*** Opening PROVIDED ENTRIES ***
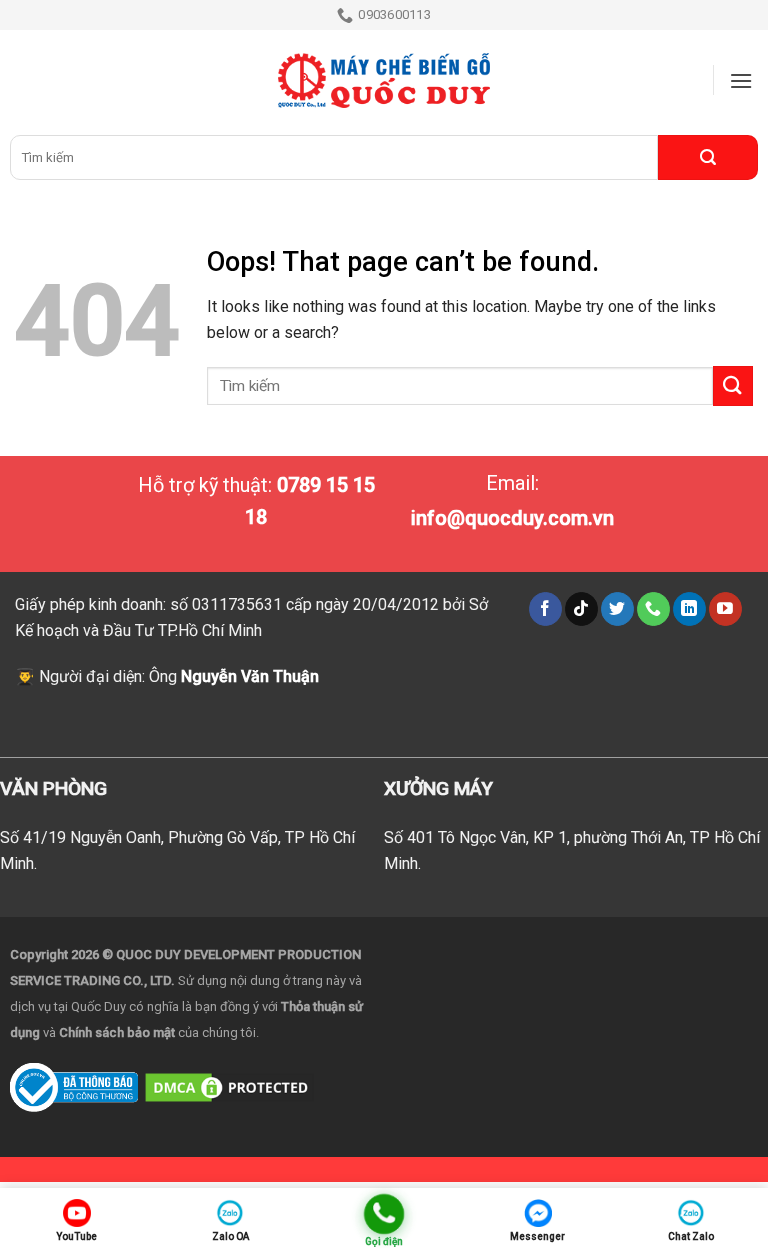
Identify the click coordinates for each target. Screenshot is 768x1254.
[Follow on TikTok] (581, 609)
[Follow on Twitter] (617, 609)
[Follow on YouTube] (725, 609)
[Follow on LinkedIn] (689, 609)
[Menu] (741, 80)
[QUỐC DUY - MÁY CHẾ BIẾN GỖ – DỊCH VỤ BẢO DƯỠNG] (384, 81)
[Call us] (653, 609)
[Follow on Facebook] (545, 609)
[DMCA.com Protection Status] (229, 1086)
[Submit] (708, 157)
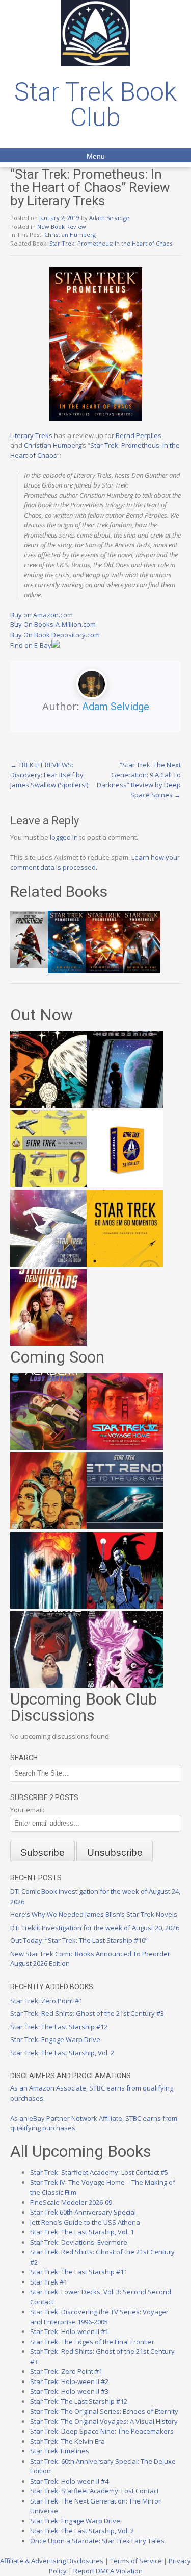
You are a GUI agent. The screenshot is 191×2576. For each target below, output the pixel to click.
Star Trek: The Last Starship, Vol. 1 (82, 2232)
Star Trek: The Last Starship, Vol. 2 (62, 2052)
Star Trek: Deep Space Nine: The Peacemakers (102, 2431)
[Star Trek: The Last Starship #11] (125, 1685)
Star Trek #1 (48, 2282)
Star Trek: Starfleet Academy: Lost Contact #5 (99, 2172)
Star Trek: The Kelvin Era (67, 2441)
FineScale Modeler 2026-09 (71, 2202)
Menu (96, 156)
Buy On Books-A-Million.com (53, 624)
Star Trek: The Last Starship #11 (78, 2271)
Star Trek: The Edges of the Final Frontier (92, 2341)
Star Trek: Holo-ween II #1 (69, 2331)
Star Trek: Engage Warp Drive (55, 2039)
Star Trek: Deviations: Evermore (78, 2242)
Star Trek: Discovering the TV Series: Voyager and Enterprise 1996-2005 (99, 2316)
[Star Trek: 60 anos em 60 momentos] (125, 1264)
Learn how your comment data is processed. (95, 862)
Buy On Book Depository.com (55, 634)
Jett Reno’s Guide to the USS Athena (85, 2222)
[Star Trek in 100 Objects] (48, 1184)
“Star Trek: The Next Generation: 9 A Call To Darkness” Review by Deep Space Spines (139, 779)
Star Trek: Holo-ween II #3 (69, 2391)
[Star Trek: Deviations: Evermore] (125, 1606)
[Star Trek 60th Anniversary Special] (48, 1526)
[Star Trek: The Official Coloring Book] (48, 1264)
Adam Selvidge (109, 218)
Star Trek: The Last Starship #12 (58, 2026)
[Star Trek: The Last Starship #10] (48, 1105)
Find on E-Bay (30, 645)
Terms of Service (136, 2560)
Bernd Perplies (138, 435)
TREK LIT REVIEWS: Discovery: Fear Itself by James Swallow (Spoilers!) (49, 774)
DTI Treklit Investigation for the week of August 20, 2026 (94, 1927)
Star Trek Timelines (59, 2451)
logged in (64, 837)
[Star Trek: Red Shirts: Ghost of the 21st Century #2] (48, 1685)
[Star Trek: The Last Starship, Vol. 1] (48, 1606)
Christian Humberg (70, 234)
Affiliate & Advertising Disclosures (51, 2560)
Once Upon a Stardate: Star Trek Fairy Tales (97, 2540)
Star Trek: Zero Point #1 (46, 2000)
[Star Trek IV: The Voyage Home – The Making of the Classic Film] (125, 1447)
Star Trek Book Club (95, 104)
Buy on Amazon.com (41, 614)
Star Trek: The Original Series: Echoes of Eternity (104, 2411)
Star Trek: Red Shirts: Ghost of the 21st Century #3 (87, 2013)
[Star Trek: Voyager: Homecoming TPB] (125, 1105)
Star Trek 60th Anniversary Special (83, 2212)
*** Closing PROVIDED ENTRIES ***
YOUR GOAL: How many lines of these entries contain the string "ween"? Reply with the number alone.

WRITTEN ANSWER: 2